__TRY IT__. Quote the excerpt on trucking fuel costs word for word, starting at "In a letter" and stopping after "changes are made.".
SELECTED EXCERPT Start Marker
Mr O’Hara explained that freight operators would not be able to immediately pass on those higher costs to their immediate customers, as it takes time for contracts to be negotiated – which means “profit margins erode pretty quickly”.
He said that ultimately, the crisis will cause many to question “whether they can continue to operate in this sort of environment”.
“We will get operators making the conscious decision to leave the industry, and the tightening we’ve seen over the past six months will get even tighter … if there are less freight operators to rely on,” he said.
Mr O’Hara noted that rising fuel costs were just one of a string of issues plaguing the sector at the same time.
“It’s all happening at once, so it’s a very interesting time,” he said.
Last month, Australian Trucking Association (ATA) chair David Smith also warned the Government grocery bills would explode if the fuel tax credit wasn’t restored to 17.8 cents.
In a letter to former Prime Minister Scott Morrison, Mr Smith said a reduction of trucks on roads would lead to supply chain issues which could add “$20 per week to the average household’s food bill”.
“The fuel tax credit is a significant component of trucking’s established business model,” he wrote.
“The food supply chain can only keep shop shelves stocked if operators can offset the loss of the tax credit.
“This will negate the cost of living relief which the Government sought to provide.”
Mr Smith also warned that a number of operators would “inevitably collapse in the coming months” unless changes are made.
‘Never been more stressed’
Meanwhile, the Transport Workers’ Union has also hit out at NSW’s notoriously expensive toll network, which NSW secretary Richard Olsen described as a business “killer” in a recent interview with The Daily Telegraph.
TWU National Secretary Michael Kaine told news.com.au the industry was now at breaking point.
“Sky-high fuel prices are pushing road transport to the very brink. Transport families have never been more stressed about how they’ll make enough money to break even, let alone make even a small profit,” he said.
“We’ve heard countless stories of workers parking up because outrageously high operating costs means truck drivers end up even further behind after finishing a run.
“The result is an industry that’s less sustainable and more deadly. When truckies’ razor thin margins are slashed, the pressure is on to take risks, overload, drive fatigued or cut back on maintenance to make ends meet.”
Mr Kaine said it was time for the government to act.
“This is bigger than a single fuel spike: national supply chains are under existential threat because truckies have no means to recoup fuel costs from wealthy companies at the top who set transport contracts,” he said.
“It’s critical the Federal Government moves to urgently implement an independent body with the power to set enforceable binding standards in road transport as was recommended by the Senate nearly 10 months ago”.
SELECTED EXCERPT End Marker
ENTRIES PROVIDED Start Marker
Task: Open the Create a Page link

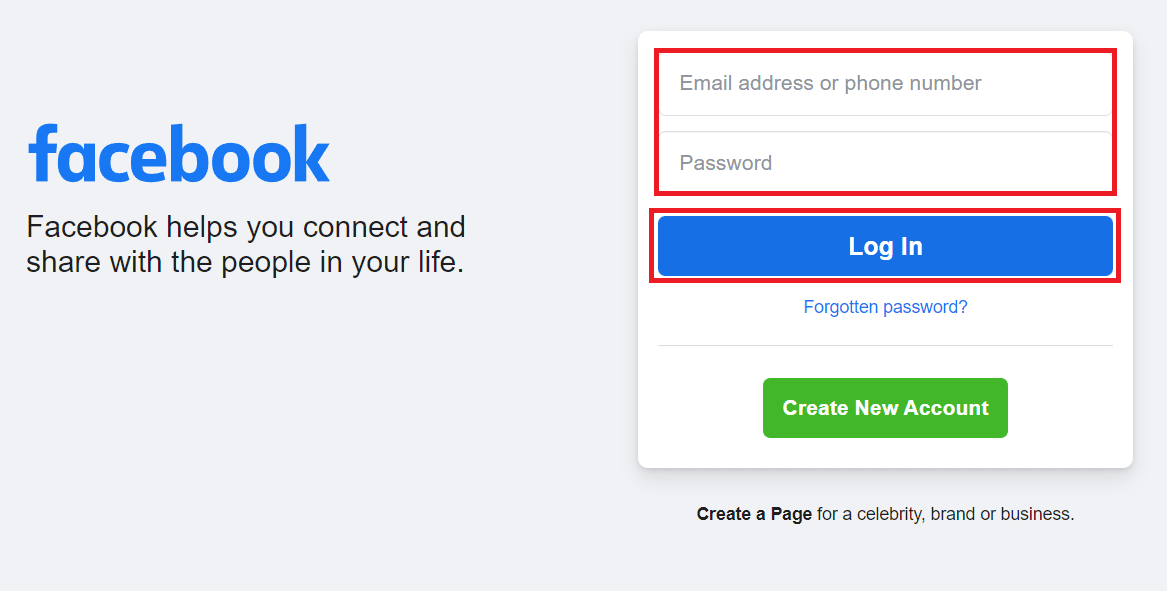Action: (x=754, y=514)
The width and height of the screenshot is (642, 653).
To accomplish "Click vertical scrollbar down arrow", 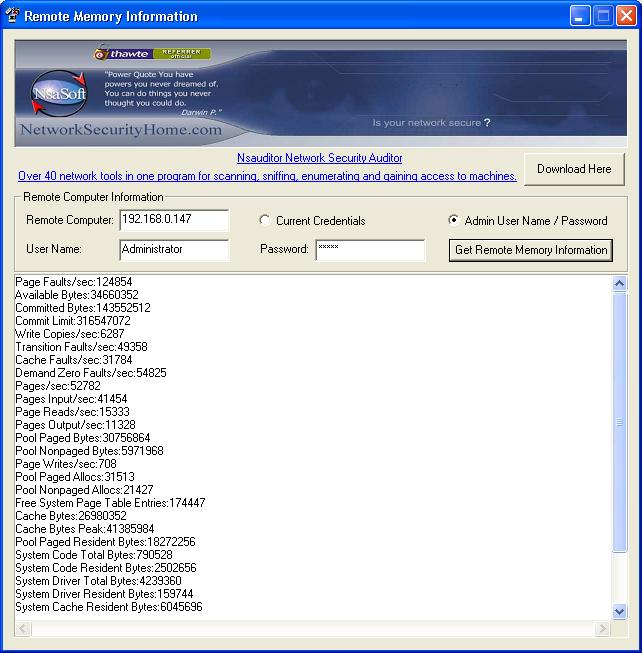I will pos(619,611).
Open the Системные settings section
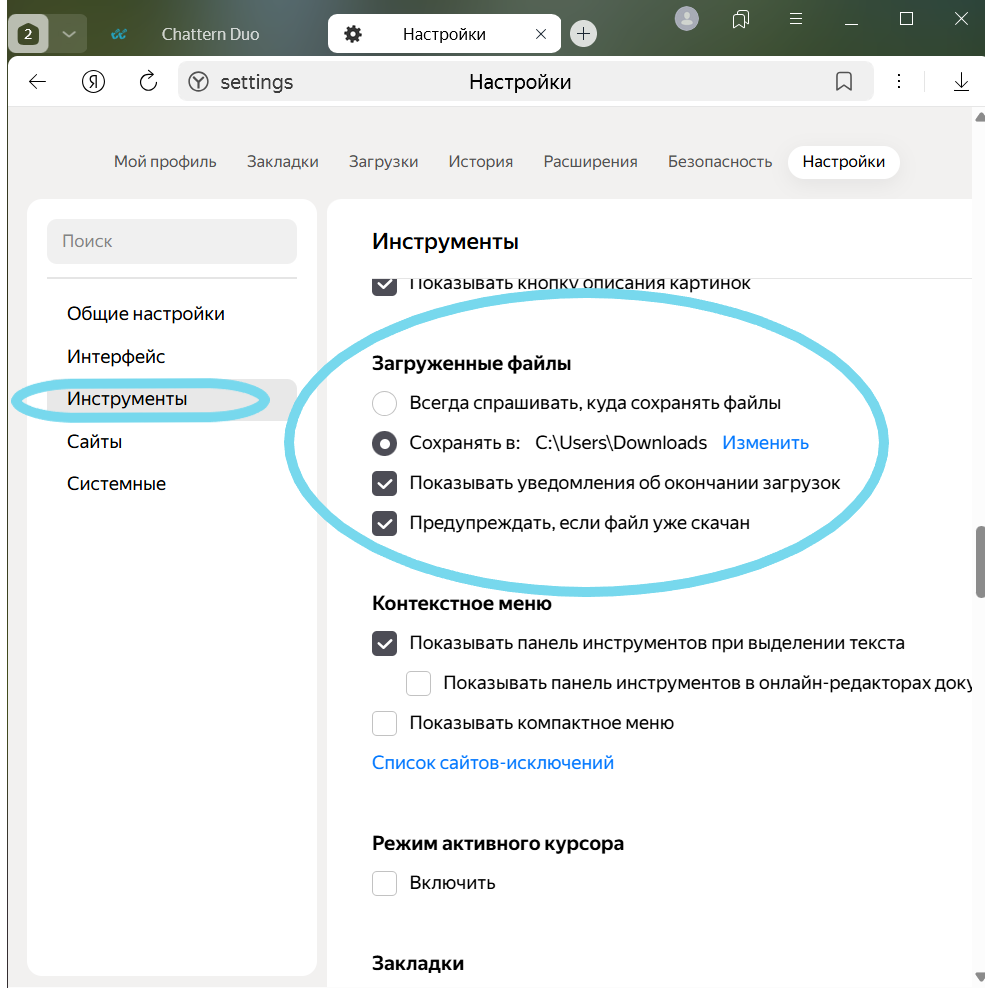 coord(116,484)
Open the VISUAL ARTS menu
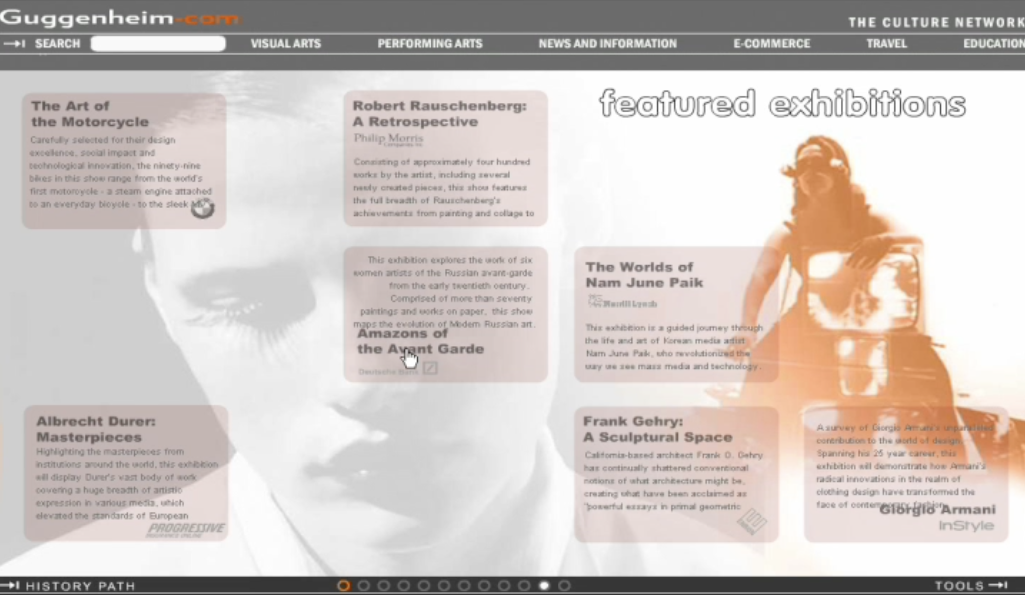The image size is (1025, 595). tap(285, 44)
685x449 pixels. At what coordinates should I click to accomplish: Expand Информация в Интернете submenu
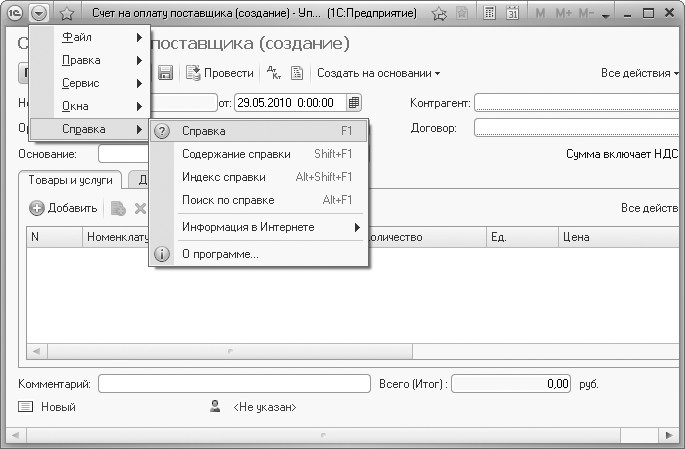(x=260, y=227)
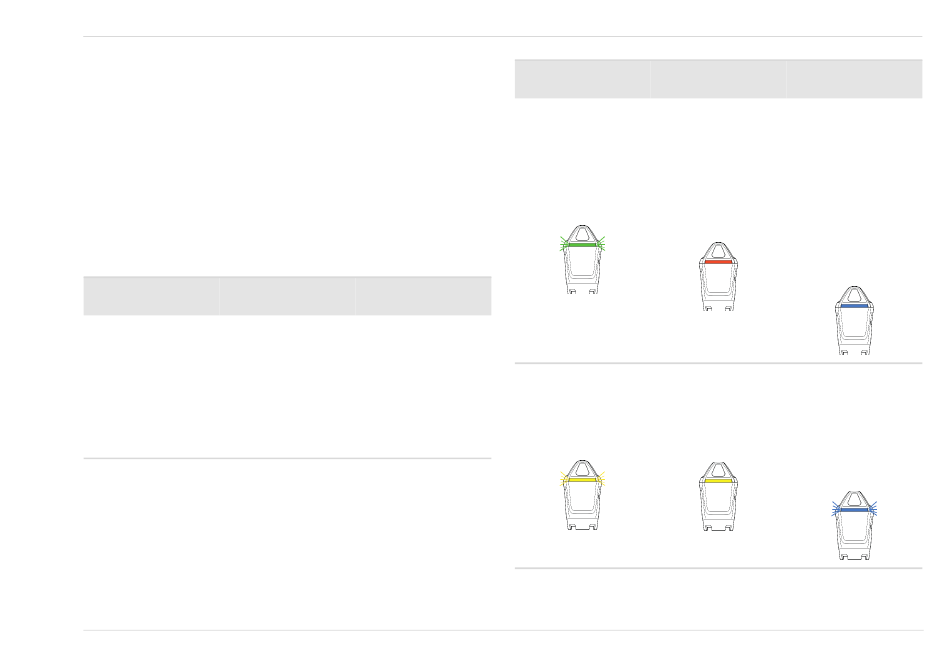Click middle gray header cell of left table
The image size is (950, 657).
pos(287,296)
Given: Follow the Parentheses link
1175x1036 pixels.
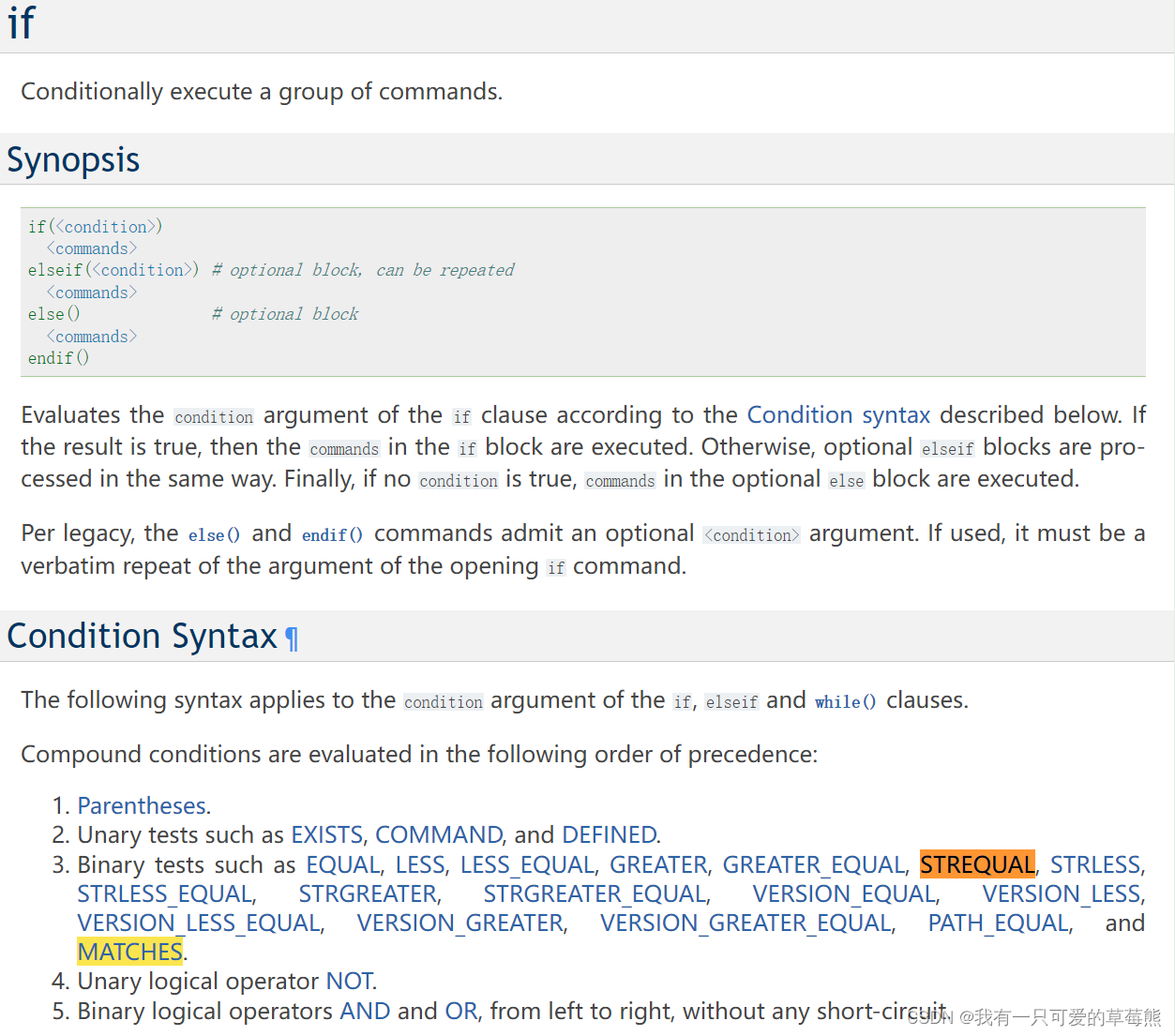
ENTRIES PROVIDED End Marker
__RESULT__.
In a letter to former Prime Minister Scott Morrison, Mr Smith said a reduction of trucks on roads would lead to supply chain issues which could add “$20 per week to the average household’s food bill”.
“The fuel tax credit is a significant component of trucking’s established business model,” he wrote.
“The food supply chain can only keep shop shelves stocked if operators can offset the loss of the tax credit.
“This will negate the cost of living relief which the Government sought to provide.”
Mr Smith also warned that a number of operators would “inevitably collapse in the coming months” unless changes are made.